“And now,” he added briskly, “come with me. We are to take this group of learned men for a tour of our little city. Then, I regret to say, we must part once more. You are to start them back to Chicago in just one hour.”
What Rosemary saw in that hour’s ride through shady streets and narrow, beautiful lanes more than once caused her throat to tighten with pure joy at the realization that here at least was one community where happiness and simple prosperity reigned. The streets were clean, the narrow lawns well cared for, the small homes painted, and the people, for the most part, smiling.
Yet, even as her heart swelled with admiration for those who could bring such a state of affairs into being, her mind was filled with misgiving.
“It doesn’t seem possible that one selfish person could spoil all this,” she said in a low tone to Danby.
“Yet it is possible.” His brow wrinkled. “Once the secrets of our new processes are in the hands of unscrupulous persons, they will be exploited. And that will bring ruin to us.

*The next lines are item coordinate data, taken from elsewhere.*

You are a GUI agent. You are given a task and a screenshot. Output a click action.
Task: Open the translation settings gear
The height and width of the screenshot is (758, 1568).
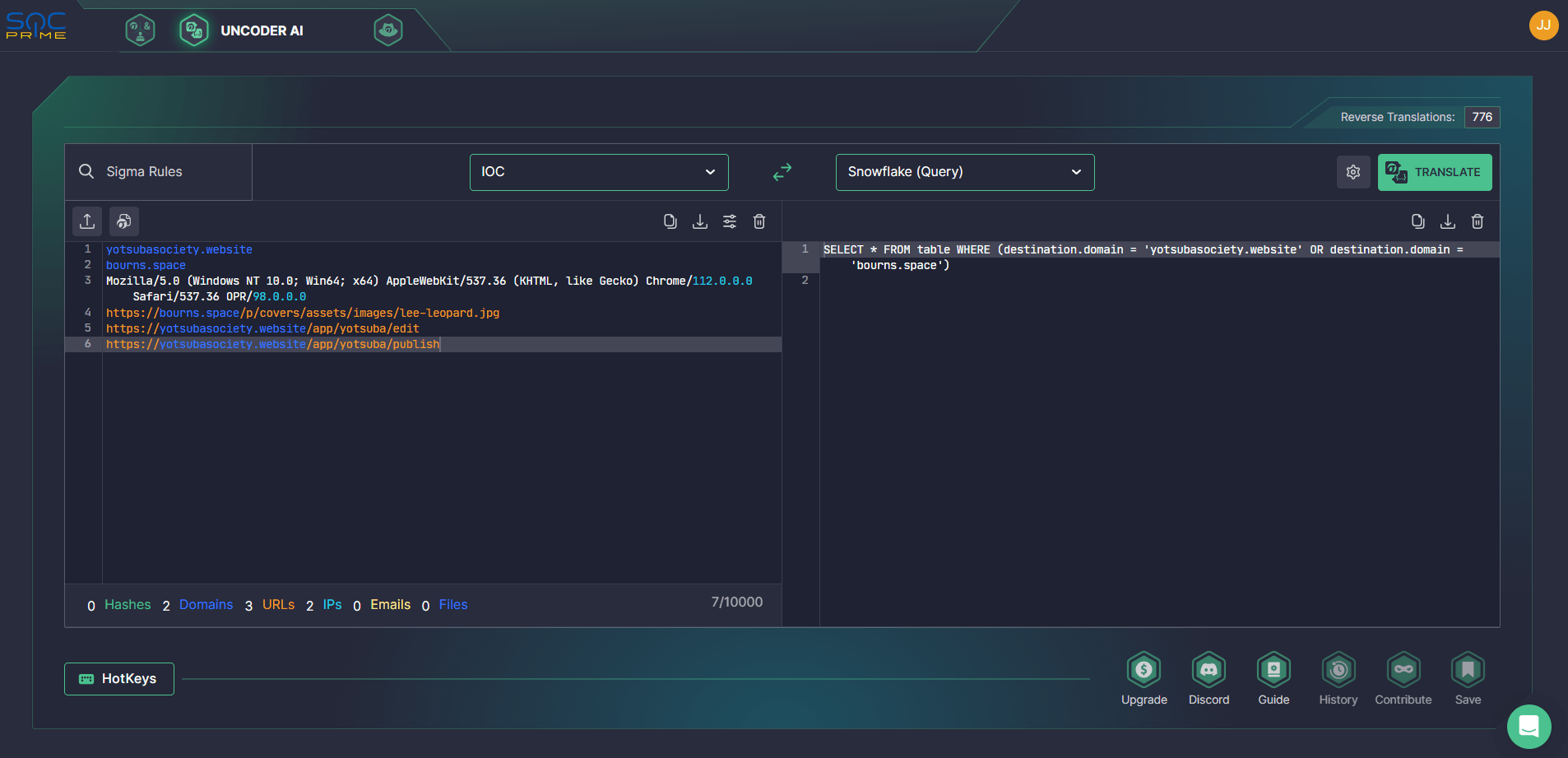click(x=1352, y=172)
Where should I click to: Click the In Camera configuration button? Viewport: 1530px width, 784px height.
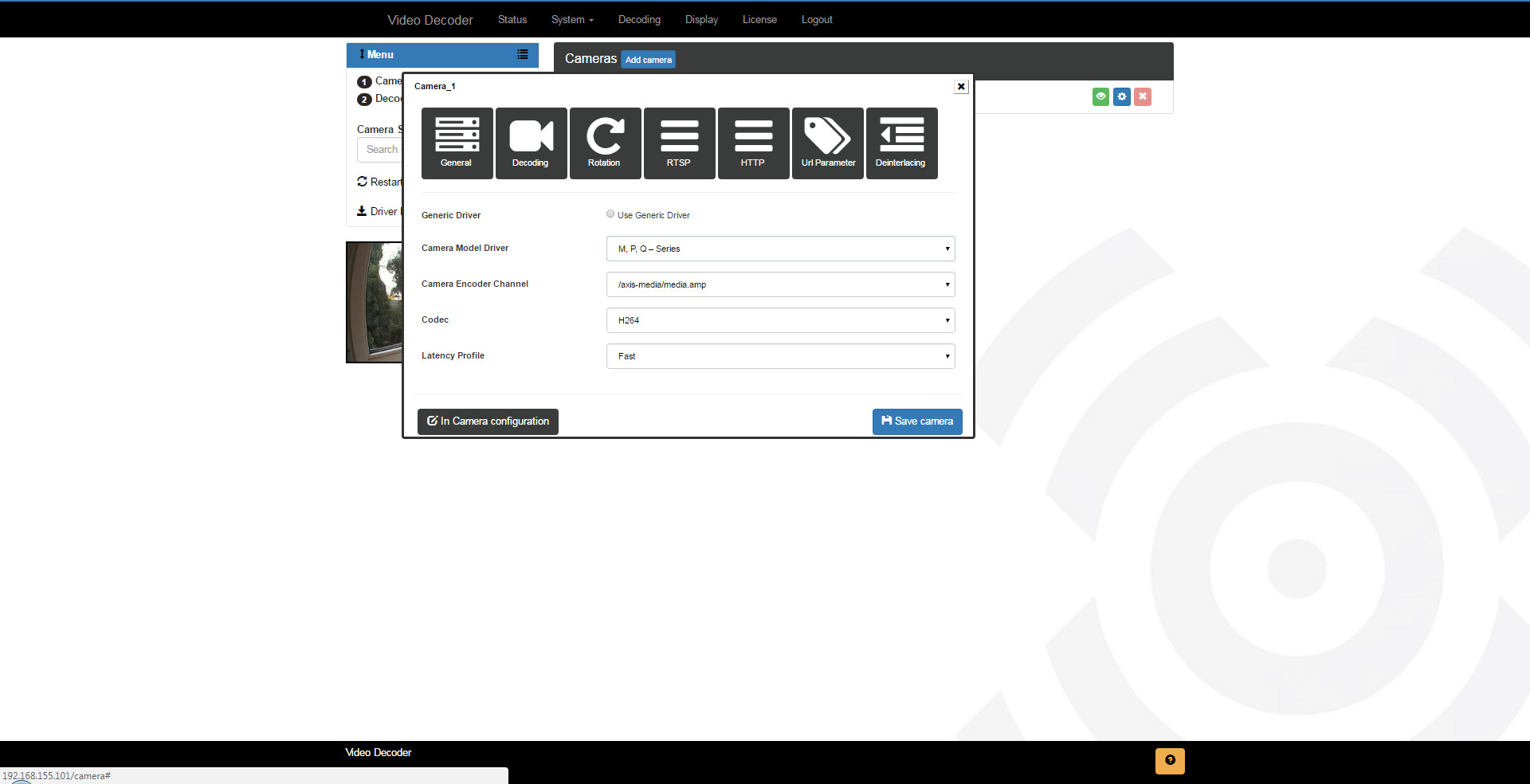pos(488,421)
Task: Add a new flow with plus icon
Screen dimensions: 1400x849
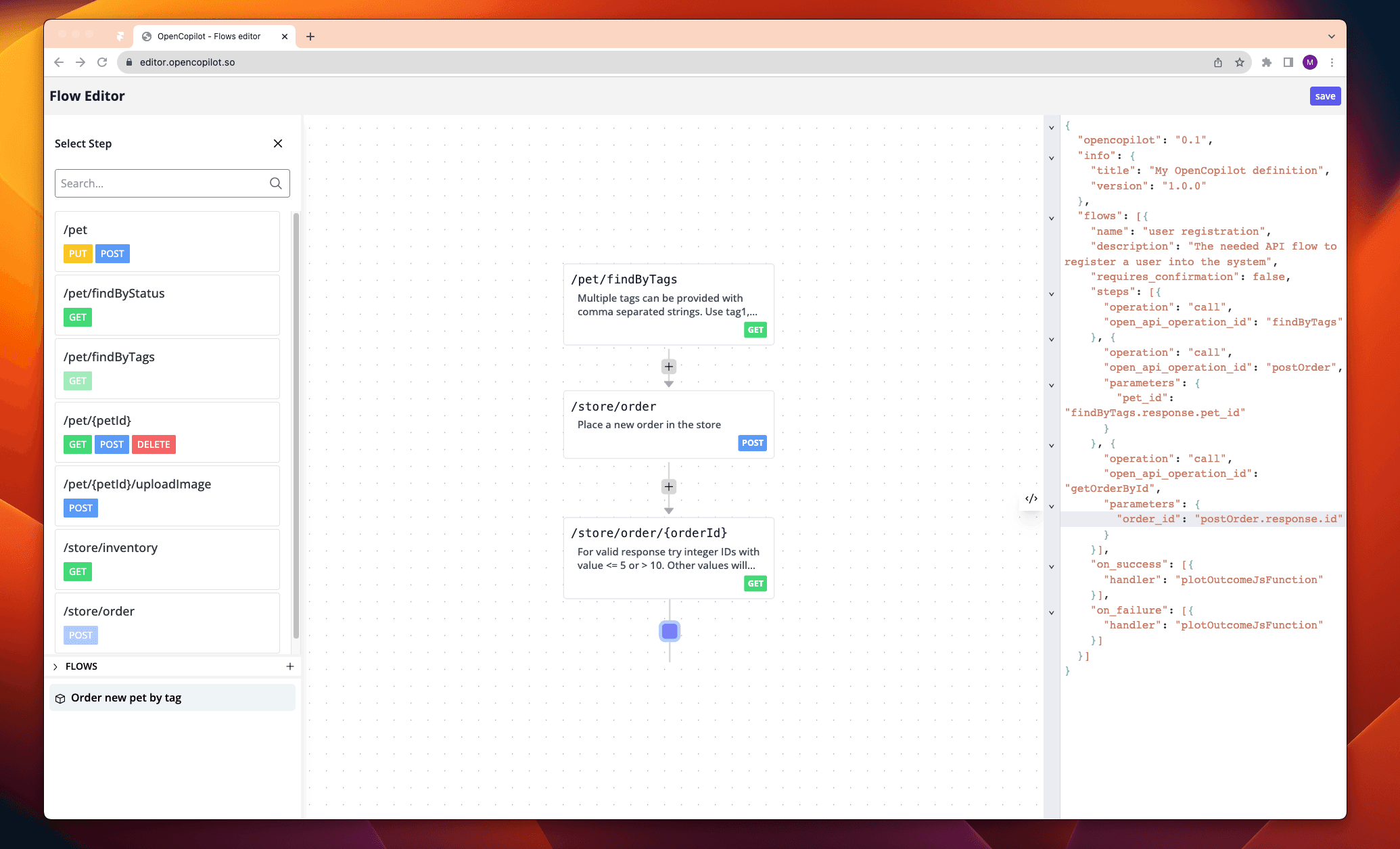Action: tap(290, 666)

“We have not tried to expand,” he said a moment later. “Perhaps we should have done so. But it has seemed to us that much of the unhappiness of the world has been brought about by the desire of honest but misguided men to tear down factories and build bigger, to cut costs, to sell cheaper in every market. Our aim has been an honest living, and simple contentment for all.”
“Simple contentment for all,” the girl whispered to herself. “What would that not mean if it were realized by every person in this great land of ours!”
Yet, even as she thought this, an imaginary colossal figure appeared to loom above her, the figure of a dark-faced woman who never smiled, and she seemed to be saying:
“My bag! My traveling bag! It is gone!”
“And yet it was not gone,” the girl told herself.